REQUIRED WORK: Copy the blog post below about a sister's seizures and the family fighting, word for word and in full.

EXCERPT TO READ:
I am so ashamed of my family

Jan 09, 2007 21:46

So I found out the results of my sisters tests she had while I was in Chicago. It's not the greatest. Long story short, she has a neurological "short-circuit" that is causing her seizures and will require three years of very expensive medicine. With my mother and biological father currently in court fighting over everything from tuition to insurance to her fucking meal plan at the dorm, I am so tired of seeing my family (my father's family) act like heartless dogs. None of them can put all their shit aside, and drop the he-said-she-said trivium that they're all mired in, and pull together as a family to offer emotional support. My sister spent her whole life in woodstock, IL, her hometown, with the same friends and same family. Then she's off as an adult. Racking up large debts to pay for school, facing medical bills that if my birth parents can't coordinate insurance will run nearly as high as her tuition every year. Then think that she's 200 miles from home for the first time in her life. It's a lot to take and cope with for someone of 18. And none of them can stop to think what that must be like. They blame her for the disputes over college costs. They end up taking it out on her. And her neurological condition is aggravated by stress.

I love my sister. I hate the fact that I live 600 miles from her. I am so ashamed of my family and can't fathom that we're cut from the same cloth.

DATASET EXCERPT:
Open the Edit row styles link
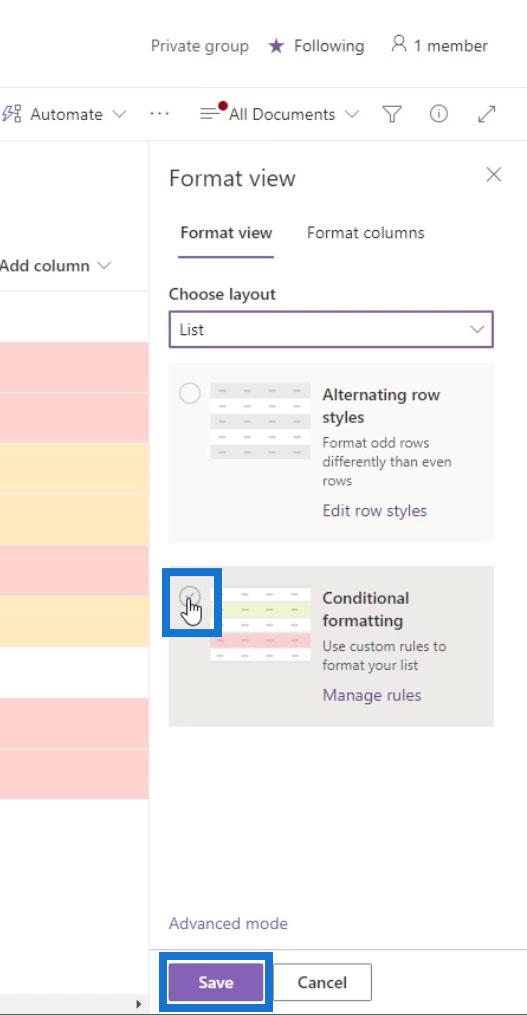527x1015 pixels. [x=375, y=511]
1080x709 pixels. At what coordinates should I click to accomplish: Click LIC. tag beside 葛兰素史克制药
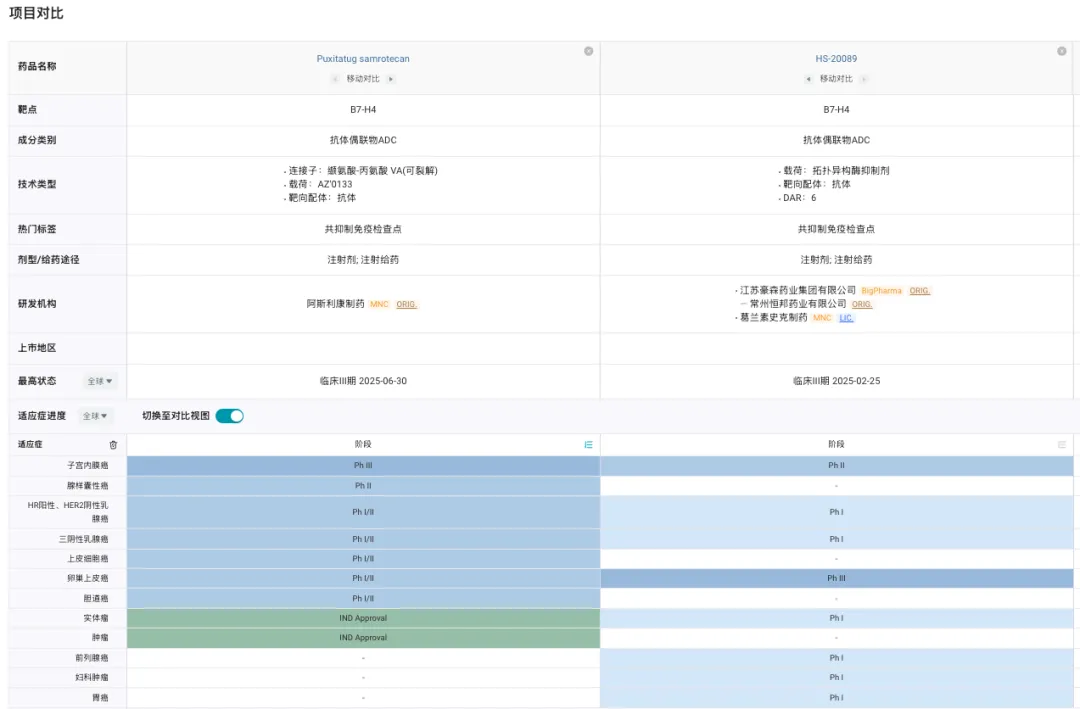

EXERCISE SOLUTION:
I am so ashamed of my family

Jan 09, 2007 21:46

So I found out the results of my sisters tests she had while I was in Chicago. It's not the greatest. Long story short, she has a neurological "short-circuit" that is causing her seizures and will require three years of very expensive medicine. With my mother and biological father currently in court fighting over everything from tuition to insurance to her fucking meal plan at the dorm, I am so tired of seeing my family (my father's family) act like heartless dogs. None of them can put all their shit aside, and drop the he-said-she-said trivium that they're all mired in, and pull together as a family to offer emotional support. My sister spent her whole life in woodstock, IL, her hometown, with the same friends and same family. Then she's off as an adult. Racking up large debts to pay for school, facing medical bills that if my birth parents can't coordinate insurance will run nearly as high as her tuition every year. Then think that she's 200 miles from home for the first time in her life. It's a lot to take and cope with for someone of 18. And none of them can stop to think what that must be like. They blame her for the disputes over college costs. They end up taking it out on her. And her neurological condition is aggravated by stress.

I love my sister. I hate the fact that I live 600 miles from her. I am so ashamed of my family and can't fathom that we're cut from the same cloth.